PROBLEM DESCRIPTION =>
Where in the entries below does "name" appear? Copy every line that has it.

RECORDS SHOWN =>

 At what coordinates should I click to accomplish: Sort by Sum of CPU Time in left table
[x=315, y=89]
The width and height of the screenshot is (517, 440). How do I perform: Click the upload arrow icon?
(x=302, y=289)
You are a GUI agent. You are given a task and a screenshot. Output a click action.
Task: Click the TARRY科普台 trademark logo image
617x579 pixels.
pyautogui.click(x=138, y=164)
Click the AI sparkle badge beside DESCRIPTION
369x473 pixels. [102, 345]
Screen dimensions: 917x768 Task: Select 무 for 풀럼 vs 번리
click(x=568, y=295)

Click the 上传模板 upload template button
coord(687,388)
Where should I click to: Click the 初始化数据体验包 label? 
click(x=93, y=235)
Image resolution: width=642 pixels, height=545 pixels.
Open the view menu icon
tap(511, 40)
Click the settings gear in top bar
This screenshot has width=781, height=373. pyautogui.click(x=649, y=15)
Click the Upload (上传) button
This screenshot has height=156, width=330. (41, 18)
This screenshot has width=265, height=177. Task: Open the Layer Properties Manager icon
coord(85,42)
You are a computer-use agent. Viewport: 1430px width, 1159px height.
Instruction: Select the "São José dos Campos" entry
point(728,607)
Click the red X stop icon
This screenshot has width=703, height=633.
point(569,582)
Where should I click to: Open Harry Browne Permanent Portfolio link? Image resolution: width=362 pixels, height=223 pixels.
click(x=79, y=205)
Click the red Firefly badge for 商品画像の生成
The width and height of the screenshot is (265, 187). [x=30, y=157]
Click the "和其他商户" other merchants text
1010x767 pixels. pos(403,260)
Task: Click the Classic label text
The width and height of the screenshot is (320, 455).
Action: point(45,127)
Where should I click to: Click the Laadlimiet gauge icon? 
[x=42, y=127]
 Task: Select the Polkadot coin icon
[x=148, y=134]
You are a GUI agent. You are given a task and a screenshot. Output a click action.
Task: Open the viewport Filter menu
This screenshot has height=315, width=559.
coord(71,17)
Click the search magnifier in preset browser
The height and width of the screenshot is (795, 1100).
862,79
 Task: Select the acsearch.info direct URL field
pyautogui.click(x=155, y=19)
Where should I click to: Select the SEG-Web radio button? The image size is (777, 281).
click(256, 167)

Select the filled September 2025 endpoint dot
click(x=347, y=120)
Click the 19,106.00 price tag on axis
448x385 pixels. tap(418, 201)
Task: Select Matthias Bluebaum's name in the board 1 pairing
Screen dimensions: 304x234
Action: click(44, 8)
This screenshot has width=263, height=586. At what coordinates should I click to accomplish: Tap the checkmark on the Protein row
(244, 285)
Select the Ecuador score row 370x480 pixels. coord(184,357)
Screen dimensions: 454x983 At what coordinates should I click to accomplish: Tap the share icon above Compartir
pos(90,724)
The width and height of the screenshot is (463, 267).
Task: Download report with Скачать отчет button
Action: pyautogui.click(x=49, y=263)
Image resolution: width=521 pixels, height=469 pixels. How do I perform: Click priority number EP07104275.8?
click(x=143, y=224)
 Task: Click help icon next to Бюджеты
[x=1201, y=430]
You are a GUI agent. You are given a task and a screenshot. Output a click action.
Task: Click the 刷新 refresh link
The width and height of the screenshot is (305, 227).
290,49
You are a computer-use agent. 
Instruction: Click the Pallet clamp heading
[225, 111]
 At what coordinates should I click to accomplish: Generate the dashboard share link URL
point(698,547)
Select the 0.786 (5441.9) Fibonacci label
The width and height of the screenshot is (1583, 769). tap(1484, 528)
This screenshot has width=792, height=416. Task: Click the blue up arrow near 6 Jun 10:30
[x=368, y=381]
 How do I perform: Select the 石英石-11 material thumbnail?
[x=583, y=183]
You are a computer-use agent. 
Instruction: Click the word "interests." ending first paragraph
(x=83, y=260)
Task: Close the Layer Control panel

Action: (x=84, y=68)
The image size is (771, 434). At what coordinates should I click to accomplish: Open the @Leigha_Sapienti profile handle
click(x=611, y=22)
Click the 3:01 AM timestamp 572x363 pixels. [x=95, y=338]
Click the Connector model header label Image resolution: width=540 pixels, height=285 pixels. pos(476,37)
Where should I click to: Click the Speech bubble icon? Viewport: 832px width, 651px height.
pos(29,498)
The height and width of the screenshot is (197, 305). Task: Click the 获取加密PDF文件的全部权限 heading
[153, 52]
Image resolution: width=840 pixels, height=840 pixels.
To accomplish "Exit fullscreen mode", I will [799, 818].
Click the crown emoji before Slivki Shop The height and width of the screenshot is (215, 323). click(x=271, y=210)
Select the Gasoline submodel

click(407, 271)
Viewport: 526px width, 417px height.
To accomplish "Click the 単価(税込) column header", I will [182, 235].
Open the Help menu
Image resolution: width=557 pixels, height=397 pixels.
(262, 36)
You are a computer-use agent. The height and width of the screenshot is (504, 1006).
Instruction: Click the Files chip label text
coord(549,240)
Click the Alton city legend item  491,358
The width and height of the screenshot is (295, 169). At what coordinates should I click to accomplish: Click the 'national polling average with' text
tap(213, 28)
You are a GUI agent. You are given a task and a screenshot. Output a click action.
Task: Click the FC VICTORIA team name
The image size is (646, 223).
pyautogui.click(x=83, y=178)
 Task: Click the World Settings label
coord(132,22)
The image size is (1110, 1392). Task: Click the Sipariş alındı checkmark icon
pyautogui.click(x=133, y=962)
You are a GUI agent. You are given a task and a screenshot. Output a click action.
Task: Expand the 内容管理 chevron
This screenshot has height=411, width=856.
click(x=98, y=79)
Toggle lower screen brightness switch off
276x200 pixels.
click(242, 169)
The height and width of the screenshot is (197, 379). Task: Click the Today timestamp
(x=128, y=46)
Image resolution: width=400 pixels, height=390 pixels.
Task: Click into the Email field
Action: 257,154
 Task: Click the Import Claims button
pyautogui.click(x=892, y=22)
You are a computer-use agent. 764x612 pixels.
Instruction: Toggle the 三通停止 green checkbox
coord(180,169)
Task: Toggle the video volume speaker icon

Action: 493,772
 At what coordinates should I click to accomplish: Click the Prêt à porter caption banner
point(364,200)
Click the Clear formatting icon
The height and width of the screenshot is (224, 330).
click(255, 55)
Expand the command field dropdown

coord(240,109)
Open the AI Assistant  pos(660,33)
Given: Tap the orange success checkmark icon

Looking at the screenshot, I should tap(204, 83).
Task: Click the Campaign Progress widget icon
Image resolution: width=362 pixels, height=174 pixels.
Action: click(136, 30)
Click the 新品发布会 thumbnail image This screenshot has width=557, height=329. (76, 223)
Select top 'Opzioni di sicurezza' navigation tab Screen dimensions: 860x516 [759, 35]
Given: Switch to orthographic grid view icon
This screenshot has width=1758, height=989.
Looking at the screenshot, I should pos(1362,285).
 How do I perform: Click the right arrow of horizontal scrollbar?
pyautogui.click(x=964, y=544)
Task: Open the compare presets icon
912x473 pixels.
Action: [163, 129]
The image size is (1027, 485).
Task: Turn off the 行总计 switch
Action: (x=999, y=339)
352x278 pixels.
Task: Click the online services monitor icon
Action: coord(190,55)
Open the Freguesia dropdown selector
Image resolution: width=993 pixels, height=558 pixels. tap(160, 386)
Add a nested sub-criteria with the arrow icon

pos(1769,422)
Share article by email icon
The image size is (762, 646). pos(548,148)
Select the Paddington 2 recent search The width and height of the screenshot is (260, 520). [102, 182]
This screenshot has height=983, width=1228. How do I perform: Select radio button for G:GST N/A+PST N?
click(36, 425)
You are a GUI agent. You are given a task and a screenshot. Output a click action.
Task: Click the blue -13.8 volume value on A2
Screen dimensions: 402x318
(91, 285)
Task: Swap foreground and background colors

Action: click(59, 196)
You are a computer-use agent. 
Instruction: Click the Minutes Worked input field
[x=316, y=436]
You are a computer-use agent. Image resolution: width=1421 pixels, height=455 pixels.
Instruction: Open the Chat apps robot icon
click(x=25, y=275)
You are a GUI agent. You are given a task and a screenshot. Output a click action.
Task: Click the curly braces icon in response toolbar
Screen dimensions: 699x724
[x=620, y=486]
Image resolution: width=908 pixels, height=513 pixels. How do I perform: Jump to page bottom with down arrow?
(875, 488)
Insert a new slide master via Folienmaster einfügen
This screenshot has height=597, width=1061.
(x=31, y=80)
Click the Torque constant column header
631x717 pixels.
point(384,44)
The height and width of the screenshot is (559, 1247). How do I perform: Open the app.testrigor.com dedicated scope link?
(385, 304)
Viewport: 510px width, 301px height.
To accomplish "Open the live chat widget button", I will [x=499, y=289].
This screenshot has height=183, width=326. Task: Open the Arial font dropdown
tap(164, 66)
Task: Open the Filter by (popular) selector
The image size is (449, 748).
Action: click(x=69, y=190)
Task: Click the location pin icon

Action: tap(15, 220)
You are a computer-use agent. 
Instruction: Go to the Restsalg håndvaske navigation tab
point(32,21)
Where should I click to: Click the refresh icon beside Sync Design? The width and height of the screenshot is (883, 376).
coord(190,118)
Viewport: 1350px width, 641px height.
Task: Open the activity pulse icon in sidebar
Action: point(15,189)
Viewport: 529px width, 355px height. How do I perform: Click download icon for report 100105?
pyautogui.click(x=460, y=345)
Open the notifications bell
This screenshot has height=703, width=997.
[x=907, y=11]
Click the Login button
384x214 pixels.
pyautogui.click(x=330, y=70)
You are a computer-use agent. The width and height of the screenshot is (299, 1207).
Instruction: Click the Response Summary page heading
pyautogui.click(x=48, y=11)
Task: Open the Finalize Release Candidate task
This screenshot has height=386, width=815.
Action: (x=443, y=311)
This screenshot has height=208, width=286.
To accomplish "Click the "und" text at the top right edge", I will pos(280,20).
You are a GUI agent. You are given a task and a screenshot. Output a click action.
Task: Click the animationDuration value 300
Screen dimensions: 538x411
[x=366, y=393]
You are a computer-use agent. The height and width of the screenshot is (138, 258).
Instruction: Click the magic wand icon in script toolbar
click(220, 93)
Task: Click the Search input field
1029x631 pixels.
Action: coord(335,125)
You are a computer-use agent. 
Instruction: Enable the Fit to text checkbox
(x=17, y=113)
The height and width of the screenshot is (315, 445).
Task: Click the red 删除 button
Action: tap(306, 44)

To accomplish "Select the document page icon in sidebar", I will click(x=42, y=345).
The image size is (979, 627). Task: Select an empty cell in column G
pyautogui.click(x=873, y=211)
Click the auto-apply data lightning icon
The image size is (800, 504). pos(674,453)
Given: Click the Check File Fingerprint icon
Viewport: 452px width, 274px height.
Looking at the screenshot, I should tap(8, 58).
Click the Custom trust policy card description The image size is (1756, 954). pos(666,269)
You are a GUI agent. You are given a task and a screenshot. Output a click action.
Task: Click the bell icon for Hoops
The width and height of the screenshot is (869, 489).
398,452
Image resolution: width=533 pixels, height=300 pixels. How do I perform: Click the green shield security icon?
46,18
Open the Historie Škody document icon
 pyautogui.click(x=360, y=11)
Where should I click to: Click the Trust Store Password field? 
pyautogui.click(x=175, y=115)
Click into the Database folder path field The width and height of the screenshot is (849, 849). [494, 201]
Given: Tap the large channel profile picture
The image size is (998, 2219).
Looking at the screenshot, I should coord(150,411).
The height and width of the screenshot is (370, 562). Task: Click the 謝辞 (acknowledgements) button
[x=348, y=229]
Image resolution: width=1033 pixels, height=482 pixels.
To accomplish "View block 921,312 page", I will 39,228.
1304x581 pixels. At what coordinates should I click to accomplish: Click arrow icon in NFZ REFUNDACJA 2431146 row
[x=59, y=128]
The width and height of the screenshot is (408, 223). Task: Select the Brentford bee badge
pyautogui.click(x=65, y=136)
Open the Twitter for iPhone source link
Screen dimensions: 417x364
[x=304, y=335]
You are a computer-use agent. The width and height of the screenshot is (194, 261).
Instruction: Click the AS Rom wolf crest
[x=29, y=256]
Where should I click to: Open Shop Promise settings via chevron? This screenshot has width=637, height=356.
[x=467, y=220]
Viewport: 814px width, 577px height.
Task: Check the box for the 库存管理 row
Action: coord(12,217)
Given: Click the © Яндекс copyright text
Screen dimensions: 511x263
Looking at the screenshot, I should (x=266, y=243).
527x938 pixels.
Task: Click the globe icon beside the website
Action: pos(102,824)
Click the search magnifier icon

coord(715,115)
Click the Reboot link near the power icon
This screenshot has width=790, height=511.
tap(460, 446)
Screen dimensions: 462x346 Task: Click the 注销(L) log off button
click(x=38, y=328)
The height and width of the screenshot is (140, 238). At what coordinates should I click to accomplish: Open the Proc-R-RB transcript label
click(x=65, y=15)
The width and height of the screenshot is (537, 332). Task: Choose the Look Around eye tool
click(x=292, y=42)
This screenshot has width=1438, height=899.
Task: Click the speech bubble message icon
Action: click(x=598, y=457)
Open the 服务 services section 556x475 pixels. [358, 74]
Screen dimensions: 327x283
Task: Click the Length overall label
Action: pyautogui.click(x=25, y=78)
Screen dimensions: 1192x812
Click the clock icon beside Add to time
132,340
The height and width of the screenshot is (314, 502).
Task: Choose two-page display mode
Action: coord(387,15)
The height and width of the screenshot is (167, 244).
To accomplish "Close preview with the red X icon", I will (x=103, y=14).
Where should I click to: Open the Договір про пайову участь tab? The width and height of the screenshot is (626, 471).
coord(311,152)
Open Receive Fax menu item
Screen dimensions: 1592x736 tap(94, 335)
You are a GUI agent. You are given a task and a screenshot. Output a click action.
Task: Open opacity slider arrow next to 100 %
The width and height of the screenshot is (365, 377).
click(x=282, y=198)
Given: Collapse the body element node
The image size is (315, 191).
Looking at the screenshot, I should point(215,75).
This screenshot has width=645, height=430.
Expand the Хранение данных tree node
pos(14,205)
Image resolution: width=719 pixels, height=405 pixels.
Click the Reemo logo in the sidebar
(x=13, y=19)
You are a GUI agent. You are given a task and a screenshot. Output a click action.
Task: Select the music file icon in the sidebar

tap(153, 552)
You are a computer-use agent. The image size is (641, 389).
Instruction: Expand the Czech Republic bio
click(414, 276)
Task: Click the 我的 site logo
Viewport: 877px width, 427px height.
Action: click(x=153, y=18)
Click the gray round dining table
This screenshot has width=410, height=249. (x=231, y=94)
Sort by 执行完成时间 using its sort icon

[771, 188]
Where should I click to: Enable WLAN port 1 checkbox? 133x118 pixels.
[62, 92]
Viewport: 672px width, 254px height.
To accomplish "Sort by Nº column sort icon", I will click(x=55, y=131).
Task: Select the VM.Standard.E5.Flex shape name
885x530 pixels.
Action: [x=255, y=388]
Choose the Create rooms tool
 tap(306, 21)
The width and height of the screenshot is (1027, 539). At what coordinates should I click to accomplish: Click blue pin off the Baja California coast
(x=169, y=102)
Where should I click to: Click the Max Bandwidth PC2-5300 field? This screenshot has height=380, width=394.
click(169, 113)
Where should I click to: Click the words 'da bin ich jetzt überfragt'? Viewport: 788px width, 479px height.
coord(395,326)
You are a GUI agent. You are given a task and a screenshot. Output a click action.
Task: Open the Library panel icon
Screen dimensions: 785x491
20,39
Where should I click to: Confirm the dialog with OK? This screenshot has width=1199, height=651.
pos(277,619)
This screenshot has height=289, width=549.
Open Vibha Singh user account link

TASK RESULT =>
Task: Select Matthias Bluebaum's name in the board 1 pairing
Task: Click the FC VICTORIA team name
Task: Select the VM.Standard.E5.Flex shape name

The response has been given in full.